#### Text excerpt

# Help! 20 Gallon Aquarium (Vibration through the floor)



## code46 (Apr 2, 2012)

Hi all, I hope this is the right forum, I apologize if it isn't. I'm writing on behalf of my neighbors above me and myself. My neighbors above have a 20 gallon aquarium, sitting on a metal base with about four fish in it (saw a few goldfish). My neighbors filter seems to be vibrating the tank, then sending the vibrations through the metal legs and then to the wood floor (through their carpet). The vibration/hum noise that it causes is unbearable, it's constant and it's torture like.

I've been trying to help them figure out a way to fix this and no luck so far. I had some anti-vibration pads for a washing machine I bought and gave it to them to place under each leg and still didn't do much. They temporarily placed the tank on a small wood table and that helped some but still problematic. We cut a piece of plywood and placed it under the metal legs. I was hoping the plywood would help distribute the vibration from the metal legs a little better but no go. If anything the vibration was more clearly revealed to them. You put your hand on the plywood and you could feel a good amount of vibration. 

They have an old Rena Power filter which hangs on the tank. This is the source of the vibration. Turn it off and the maddening vibration/hum from my ceiling goes away. They bought an AquaClear 20 Power Filter but removed it because for some reason they said it was causing the water to turn green/cloudy.

I'm going nuts and don't want to have it reach the point where they would have to get rid of it. Any advice would be helpful.

Should a filter be vibrating the tank at all? Can we decouple the filter somehow with a piece of foam where the filter hangs? Is there a recommended filter that would make this go away. I'm willing to help them pay for a better filter if it will make all this go away.


----------



## susankat (Nov 15, 2008)

try putting a foam pad between the tank wall and filter. Even with them putting the new filter on it, they would both have to run a couple of weeks before it would be safe to remove the old filter.


----------



## code46 (Apr 2, 2012)

Thank you for the suggestion, ready to try anything. I thought about foam but wondered what type to use in a wet environment. The foam would hangover the tank where the filter sits and thus isolating the filter mechanically from the filter completely.

May I ask why both filters would have to run for a few weeks (in the tank at the same time of course)? Is that why the new AquaClear turned the water green/cloudy? As soon as they placed the old filter back the water cleared right up.

In general, should a filter be vibrating the tank this much?

Their filter is a Rena, similar to this one (not sure about the filter capacity though):


----------



## susankat (Nov 15, 2008)

Because the filter has to build up beneficial bacteria before it works correctly and yes that would cause the cloudy water as there was no bacteria to process the water to keep it clean.


----------



## code46 (Apr 2, 2012)

Thank you, this knowledge is extremely helpful. 

I may try to find some waterproof foam for their Rena, or maybe it is the impeller/motor that is the issue and that can be replaced. 

I may ask them to try the AquaClear again though from what little else I've gathered, the upkeep (cleaning frequency and cartridges) on the Rena filter may be easier for them and less expensive.

Hmm, can they remove the part that holds the builtup beneficial bacteria in the older Rena filter and use it in the new AquaClear? That way wouldn't have to run both for weeks to let the AquaClear.


----------



## code46 (Apr 2, 2012)

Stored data
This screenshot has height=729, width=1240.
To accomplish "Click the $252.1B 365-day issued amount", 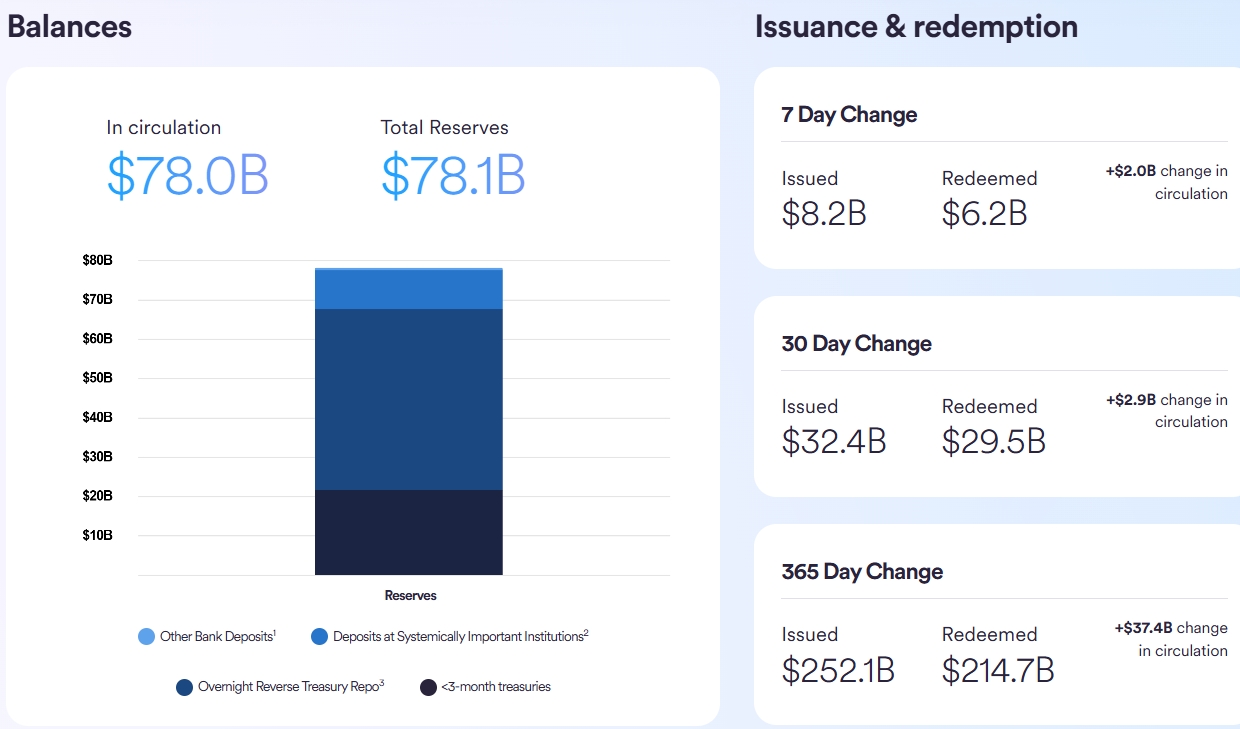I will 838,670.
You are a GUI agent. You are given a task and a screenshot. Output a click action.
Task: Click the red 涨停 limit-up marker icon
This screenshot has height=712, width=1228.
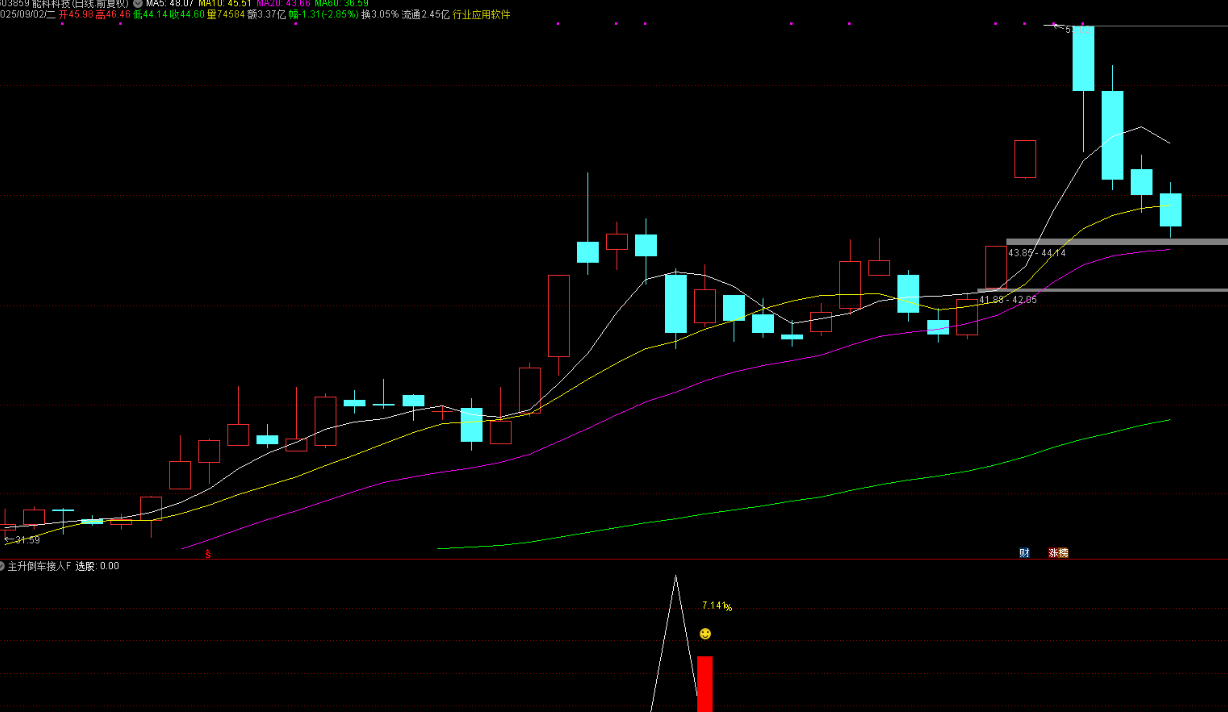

#### What you will do
1) Answer these questions about the aquarium vibration thread:
(a) What size is the neighbors' aquarium?
(b) Which filter is identified as the source of the vibration?
(c) According to susankat, why would both filters need to run for a couple of weeks?
2) List every measure the aquarium vibration thread says was actually tried to reduce the vibration.
3) Continue the aquarium vibration thread from where it stops.

#### Responses by item number
1)
(a) 20 gallons.
(b) The old Rena Power filter that hangs on the tank.
(c) The filter has to build up beneficial bacteria before it works correctly.

2)
- Anti-vibration pads for a washing machine placed under each leg
- Temporarily placing the tank on a small wood table
- A piece of plywood cut and placed under the metal legs

3)
So they said the water was actually turning green and they did in fact run both filters for a few weeks. When they pulled the old filter and left the new filter in, the water would turn green.

I've been doing more reading. That's likely an algae bloom that's occurring because the nitrite levels are too high. The nitrite levels are too high because the balance from the beneficial bacteria was disturbed. The bacteria feed on nitrites. 

Which means the transfer (cycle?) from the old Rena filter to the new Aquaclear never really went smooth.

When they put the old filter back, the water clears up and stays clear.

I do wonder if the impeller/motor on the Rena is what's causing the excessive vibration though.


----------



## hanky (Jan 18, 2012)

IMO Aqua clears are one of the best filters, sounds like it just isnt cycled enough yet, I'm not familiar with Rena filters but if there is a way to take out some of the media and add too new filter than it would help.
I've never known of a filter to create that much vibration either, could be a bad impellar or bushings .


----------



## code46 (Apr 2, 2012)

I think it didn't cycle enough either. I too think something is wrong with their motor/impeller. After we put the aquarium and stand on the plywood, the plywood was vibrating a good deal. 

Just to be sure, in this picture, it's the white material (circled in orange) that can be removed, flattened and placed above the sponge in the Aquaclear right? That is the cartridge holding good bacteria?










From this sitewith more pics: Filter Profiles: Rena Smartfilter 20

Should they run simultaneous again for weeks (headache for me!) or can they try to put the aquaclear on with the media from the Rena from the picture above and just run it by itself?


----------



## snail (Aug 6, 2010)

The noise isn't normal. I don't have experience with this type of filter but I had a filter with a bad impeller and it made a lot of noise. The filter might well break altogether sooner or later so it would be best for them to fix the problem for their sake too.


----------



## hanky (Jan 18, 2012)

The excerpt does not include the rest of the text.